We asked Mr. Teel a few questions about how he came to be invited to be part of this Regent-produced documentary:
Q: What is your connection to Regent College?
A: Since 2005, I’ve been an invited lecturer on theology and science at Regent College. My lectures have been part of Regent’s award-winning course, “Christian Thought and Culture.” It’s been a humbling privilege to have been part of every Regent College student’s education for over a decade! Some of those lectures are available here: https://www.regentaudio.com/collections/all/paul-teel
For the three summers of 2009–11, I was on the faculty of Regent College’s “Pastoral Science” program. As described in this article (http://world.regent-college.edu/leading-ideas/why-science-matters), the program was founded on the premise that scientific understanding can foster Christian growth. Science and theology are not opposed; rather, creation is best understood through learning from both God’s word and God’s world. The program was designed to equip pastors and other church leaders to think and teach carefully and holistically about science.
I continue to be involved at Regent College in the “Christian Thought and Culture” course, as well as occasionally serving as a respondent for guest lecturers. The role of a respondent is to pose questions that help to clarify ideas and spur discussion. This structure takes seriously Regent College’s role as a place where “vibrant evangelical faith meets rigorous academics,” as such exchanges serve to strengthen both our thinking and our faith.
Q: Are there other places in which you have been called on to contribute to the conversation between Christianity and science?

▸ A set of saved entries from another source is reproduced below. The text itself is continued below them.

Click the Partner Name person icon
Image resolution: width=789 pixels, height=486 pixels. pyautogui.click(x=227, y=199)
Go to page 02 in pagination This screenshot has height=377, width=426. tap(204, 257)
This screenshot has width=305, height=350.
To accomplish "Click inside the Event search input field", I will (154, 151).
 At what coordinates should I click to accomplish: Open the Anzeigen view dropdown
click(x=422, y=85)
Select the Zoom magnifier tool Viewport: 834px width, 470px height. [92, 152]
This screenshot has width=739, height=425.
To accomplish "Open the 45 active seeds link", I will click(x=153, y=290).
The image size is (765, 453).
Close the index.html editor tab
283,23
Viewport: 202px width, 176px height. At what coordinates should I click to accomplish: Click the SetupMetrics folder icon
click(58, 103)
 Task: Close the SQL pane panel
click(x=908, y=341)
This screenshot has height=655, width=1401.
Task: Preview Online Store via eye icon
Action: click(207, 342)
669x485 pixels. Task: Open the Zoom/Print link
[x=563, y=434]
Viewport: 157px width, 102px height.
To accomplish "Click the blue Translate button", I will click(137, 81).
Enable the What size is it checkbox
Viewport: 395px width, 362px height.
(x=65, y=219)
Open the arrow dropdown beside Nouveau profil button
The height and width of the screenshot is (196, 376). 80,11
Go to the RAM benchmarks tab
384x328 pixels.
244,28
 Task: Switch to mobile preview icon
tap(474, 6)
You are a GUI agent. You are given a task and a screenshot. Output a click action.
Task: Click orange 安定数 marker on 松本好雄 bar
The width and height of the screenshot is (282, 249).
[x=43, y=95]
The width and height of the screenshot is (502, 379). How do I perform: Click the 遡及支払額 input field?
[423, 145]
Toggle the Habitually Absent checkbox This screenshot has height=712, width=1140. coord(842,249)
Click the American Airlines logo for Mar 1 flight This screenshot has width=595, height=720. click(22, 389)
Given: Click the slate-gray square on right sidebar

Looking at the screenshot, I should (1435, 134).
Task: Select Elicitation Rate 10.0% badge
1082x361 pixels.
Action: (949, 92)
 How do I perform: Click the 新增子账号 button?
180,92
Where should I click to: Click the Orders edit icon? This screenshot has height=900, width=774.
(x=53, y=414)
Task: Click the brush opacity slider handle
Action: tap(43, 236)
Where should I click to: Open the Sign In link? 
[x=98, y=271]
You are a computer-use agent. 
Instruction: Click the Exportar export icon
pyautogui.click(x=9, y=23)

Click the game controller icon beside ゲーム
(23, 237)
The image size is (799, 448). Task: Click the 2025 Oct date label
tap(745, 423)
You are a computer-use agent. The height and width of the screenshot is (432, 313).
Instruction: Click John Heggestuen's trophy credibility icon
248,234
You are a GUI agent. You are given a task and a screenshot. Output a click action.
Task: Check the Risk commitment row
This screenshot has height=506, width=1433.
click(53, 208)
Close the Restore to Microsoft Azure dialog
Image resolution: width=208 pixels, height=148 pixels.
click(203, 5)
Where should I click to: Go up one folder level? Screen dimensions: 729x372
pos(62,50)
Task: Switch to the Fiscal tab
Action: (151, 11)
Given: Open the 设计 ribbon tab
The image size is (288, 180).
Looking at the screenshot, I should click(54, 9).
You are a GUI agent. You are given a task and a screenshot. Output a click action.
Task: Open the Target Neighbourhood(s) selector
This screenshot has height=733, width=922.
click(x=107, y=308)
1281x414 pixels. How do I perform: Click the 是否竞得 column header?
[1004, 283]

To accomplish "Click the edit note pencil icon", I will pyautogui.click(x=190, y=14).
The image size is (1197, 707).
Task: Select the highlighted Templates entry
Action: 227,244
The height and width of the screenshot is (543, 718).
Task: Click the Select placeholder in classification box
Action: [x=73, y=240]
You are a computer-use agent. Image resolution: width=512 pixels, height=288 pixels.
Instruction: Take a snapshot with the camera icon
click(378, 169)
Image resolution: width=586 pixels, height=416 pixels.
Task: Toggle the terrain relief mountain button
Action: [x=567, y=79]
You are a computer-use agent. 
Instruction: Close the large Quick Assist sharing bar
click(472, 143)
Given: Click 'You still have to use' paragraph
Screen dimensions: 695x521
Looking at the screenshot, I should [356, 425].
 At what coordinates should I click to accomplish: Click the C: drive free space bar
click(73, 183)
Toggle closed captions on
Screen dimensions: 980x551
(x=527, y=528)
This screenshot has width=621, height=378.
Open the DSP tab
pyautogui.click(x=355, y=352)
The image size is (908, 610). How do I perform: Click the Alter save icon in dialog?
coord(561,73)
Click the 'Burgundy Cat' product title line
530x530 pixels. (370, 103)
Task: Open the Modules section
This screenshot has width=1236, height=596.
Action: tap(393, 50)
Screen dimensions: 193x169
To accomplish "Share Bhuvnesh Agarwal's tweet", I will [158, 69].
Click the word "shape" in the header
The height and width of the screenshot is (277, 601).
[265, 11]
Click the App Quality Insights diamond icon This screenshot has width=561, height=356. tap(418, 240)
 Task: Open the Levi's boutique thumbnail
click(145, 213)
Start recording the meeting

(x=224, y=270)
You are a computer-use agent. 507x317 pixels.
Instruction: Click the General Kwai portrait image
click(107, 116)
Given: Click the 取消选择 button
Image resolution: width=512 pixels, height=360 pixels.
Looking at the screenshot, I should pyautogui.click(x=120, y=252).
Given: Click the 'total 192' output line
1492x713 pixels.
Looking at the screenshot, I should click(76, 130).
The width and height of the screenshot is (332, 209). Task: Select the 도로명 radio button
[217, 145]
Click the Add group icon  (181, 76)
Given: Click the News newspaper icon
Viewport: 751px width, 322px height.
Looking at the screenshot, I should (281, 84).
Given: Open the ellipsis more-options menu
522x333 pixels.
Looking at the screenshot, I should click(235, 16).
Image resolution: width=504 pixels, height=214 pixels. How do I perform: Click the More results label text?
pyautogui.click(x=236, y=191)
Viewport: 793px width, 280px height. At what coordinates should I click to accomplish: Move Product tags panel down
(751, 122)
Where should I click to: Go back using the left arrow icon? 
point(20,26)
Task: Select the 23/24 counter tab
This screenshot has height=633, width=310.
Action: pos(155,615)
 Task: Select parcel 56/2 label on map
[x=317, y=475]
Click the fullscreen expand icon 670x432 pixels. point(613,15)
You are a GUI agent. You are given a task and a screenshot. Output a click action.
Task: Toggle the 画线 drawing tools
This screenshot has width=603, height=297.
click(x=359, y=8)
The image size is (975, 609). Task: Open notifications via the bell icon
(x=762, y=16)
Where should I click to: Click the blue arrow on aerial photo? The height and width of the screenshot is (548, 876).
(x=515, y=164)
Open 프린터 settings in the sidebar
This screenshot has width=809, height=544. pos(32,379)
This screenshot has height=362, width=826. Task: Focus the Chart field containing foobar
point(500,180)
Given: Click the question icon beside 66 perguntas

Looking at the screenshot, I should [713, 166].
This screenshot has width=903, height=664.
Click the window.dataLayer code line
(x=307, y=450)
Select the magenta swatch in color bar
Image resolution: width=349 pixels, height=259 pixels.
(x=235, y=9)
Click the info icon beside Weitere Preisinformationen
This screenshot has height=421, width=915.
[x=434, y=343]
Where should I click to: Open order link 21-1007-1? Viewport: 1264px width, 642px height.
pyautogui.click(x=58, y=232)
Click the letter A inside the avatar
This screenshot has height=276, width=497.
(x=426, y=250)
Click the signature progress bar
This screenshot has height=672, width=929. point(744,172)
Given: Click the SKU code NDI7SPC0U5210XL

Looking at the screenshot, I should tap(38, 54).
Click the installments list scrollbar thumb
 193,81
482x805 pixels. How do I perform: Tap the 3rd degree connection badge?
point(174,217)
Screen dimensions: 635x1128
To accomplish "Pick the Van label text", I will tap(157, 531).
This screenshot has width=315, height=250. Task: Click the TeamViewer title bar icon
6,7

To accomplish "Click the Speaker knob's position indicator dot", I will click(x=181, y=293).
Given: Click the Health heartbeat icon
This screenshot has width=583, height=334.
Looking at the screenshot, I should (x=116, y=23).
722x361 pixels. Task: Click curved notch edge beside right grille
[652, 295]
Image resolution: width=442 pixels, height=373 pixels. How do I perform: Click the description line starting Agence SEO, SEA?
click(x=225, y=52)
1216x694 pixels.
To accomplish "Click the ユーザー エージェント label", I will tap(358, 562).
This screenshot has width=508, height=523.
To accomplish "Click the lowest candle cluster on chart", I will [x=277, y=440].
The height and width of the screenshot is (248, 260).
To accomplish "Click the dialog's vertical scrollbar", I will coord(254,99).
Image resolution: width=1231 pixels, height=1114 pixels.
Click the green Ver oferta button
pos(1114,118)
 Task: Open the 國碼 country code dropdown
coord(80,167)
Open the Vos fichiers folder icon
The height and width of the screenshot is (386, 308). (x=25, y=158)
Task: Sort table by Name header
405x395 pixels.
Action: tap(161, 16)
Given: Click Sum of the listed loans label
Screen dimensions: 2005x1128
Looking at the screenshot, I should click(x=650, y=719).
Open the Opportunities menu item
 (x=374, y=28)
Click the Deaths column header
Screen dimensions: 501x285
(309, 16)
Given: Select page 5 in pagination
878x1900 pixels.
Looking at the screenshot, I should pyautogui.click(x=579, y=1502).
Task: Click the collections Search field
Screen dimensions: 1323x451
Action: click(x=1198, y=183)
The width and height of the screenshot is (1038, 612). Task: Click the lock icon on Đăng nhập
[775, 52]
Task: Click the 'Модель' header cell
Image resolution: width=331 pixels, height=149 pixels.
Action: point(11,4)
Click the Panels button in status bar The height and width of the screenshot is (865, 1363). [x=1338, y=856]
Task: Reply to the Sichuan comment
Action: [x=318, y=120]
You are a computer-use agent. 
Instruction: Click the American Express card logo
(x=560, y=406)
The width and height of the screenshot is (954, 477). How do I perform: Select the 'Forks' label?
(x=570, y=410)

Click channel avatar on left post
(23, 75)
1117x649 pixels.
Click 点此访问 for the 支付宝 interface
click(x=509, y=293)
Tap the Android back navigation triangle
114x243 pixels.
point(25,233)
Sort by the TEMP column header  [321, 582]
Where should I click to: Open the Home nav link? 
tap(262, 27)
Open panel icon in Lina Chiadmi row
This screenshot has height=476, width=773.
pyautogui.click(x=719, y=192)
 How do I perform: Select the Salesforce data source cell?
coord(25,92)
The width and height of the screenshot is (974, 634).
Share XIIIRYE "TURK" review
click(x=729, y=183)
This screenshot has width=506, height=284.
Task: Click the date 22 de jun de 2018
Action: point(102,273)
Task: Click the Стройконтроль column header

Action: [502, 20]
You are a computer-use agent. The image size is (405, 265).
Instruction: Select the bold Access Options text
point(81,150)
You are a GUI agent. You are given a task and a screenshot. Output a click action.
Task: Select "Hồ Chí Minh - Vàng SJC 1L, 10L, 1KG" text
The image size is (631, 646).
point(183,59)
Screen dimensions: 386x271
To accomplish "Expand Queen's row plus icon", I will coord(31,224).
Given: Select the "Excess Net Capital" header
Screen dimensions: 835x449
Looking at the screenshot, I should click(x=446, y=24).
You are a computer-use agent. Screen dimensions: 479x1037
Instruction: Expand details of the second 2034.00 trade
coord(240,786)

A: In 2012, I was contacted by the magazine Faith Today and asked to write an article helping Christians to think about Christianity and science. The specific reason for the request was the announcement of the discovery of the Higgs boson, which is sometimes given the confusing and possibly offensive nickname ‘the God particle.’ That article is here: http://digital.faithtoday.ca/faithtoday/20130102/?pg=38#pg38
For five years, I was a Fellow and researcher at UVic’s Centre for Studies in Religion and Society, one of Canada’s top research centres for issues involving religion. While there, I gave two public lectures on Christianity and science, and also helped to host a lecture series by Sir John Polkinghorne of the UK, one of the world’s most prolific authors on the relationship between Christianity and science. I even got to have dinner and conversation with Sir John!
Q: What next? Do you have any projects on the horizon?
A: In addition to continuing to teach full time at PCS where a lot of the ‘outside’ topics and stories become part of our classroom experience, I am (slowly!) working on a book manuscript. My hope for the book is to continue helping Christians to think more positively about how science and our Christian faith can be celebrated together.
I firmly believe that all truth is God’s truth, and that fearless but worshipful exploration is an important part of creating a robust and vigorous Christian worldview. I am truly grateful to the PCS community for supporting and joining me on this journey.